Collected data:
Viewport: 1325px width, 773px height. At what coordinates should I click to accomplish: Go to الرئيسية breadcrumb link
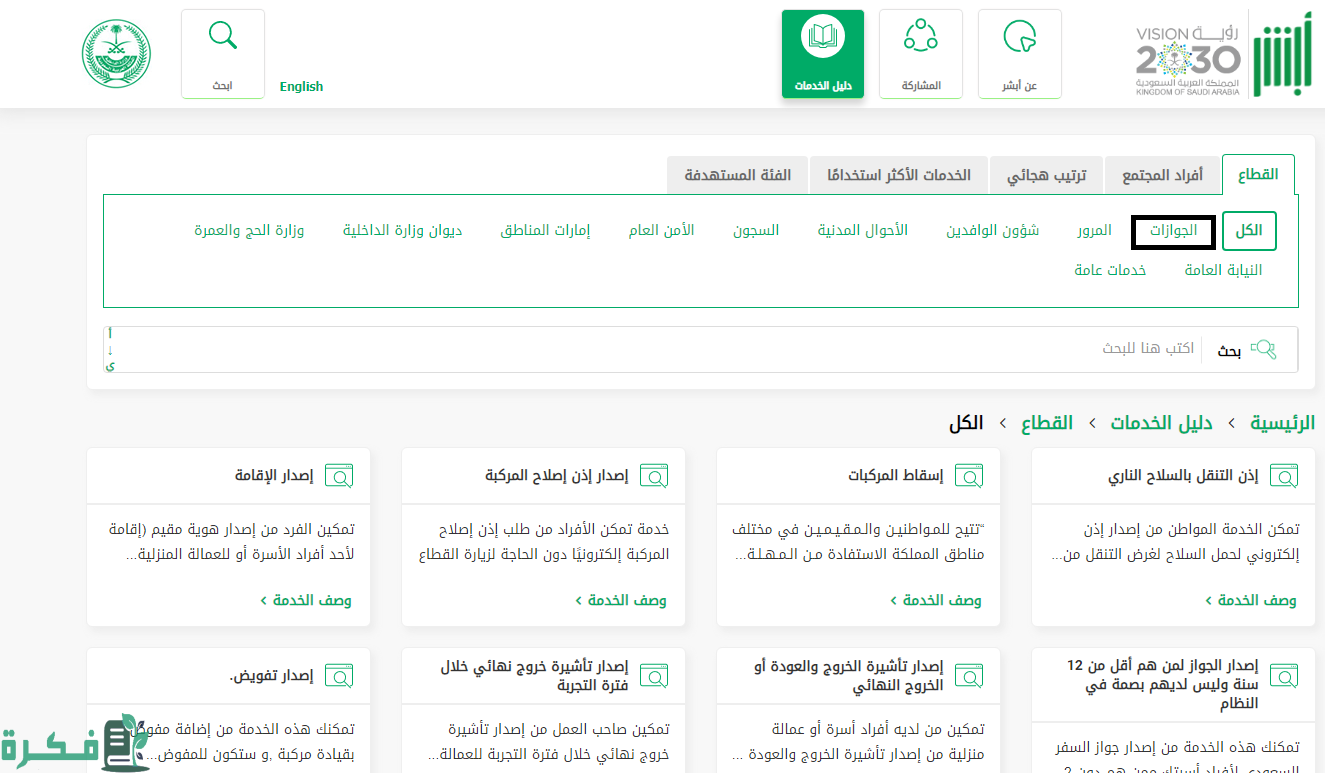1282,423
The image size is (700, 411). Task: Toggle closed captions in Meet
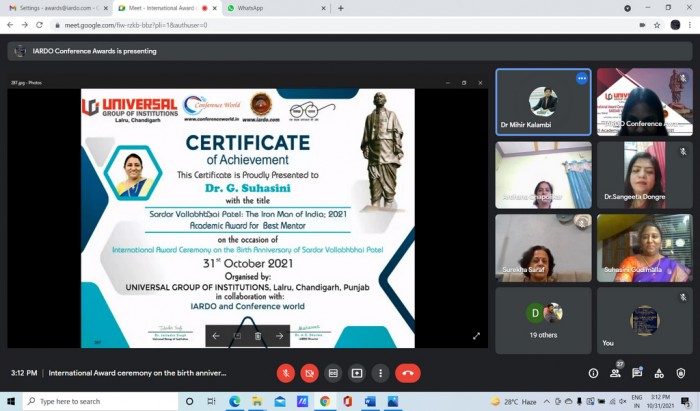[x=333, y=373]
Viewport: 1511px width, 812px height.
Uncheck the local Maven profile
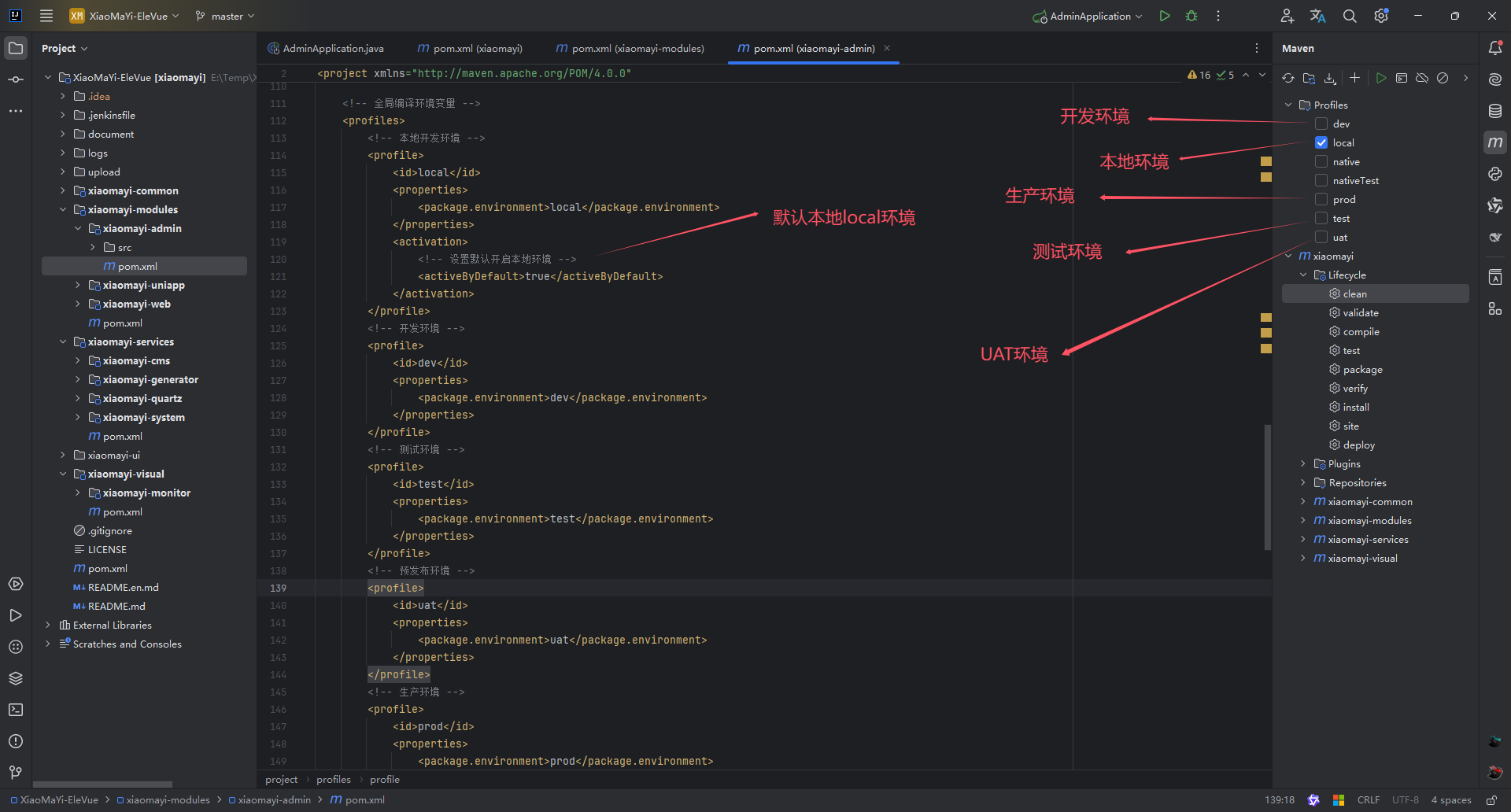pyautogui.click(x=1321, y=142)
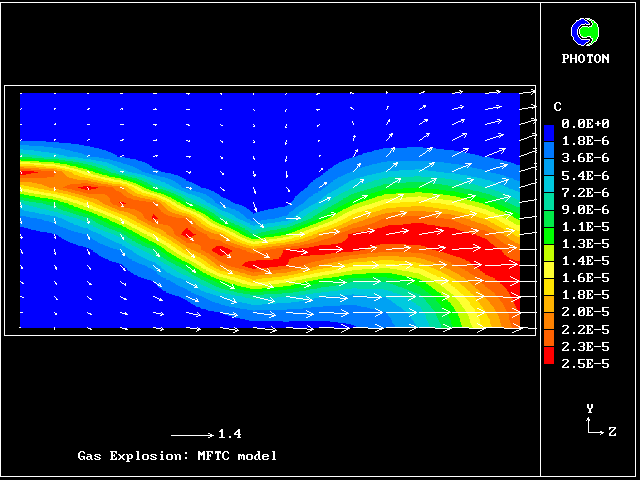Click the PHOTON text under the logo

585,59
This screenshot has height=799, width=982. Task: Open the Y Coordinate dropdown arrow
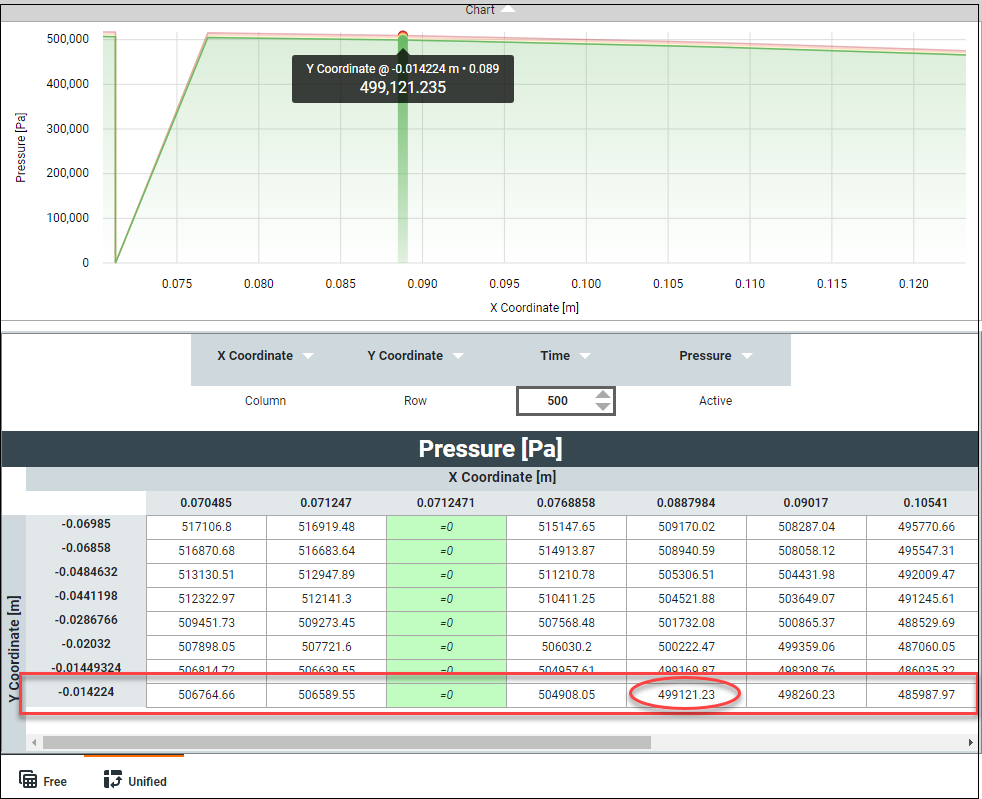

EXERCISE INSTRUCTIONS:
In the records above, find the line containing "The image size", then please restate it and each line after it word for word, pictures excluded.

ANSWER AREA:
The image size is (700, 411). Task: Toggle closed captions in Meet
[x=333, y=373]
Viewport: 1511px width, 812px height.
Uncheck the local Maven profile
pyautogui.click(x=1321, y=142)
Click the PHOTON text under the logo

585,59
This screenshot has height=799, width=982. Task: Open the Y Coordinate dropdown arrow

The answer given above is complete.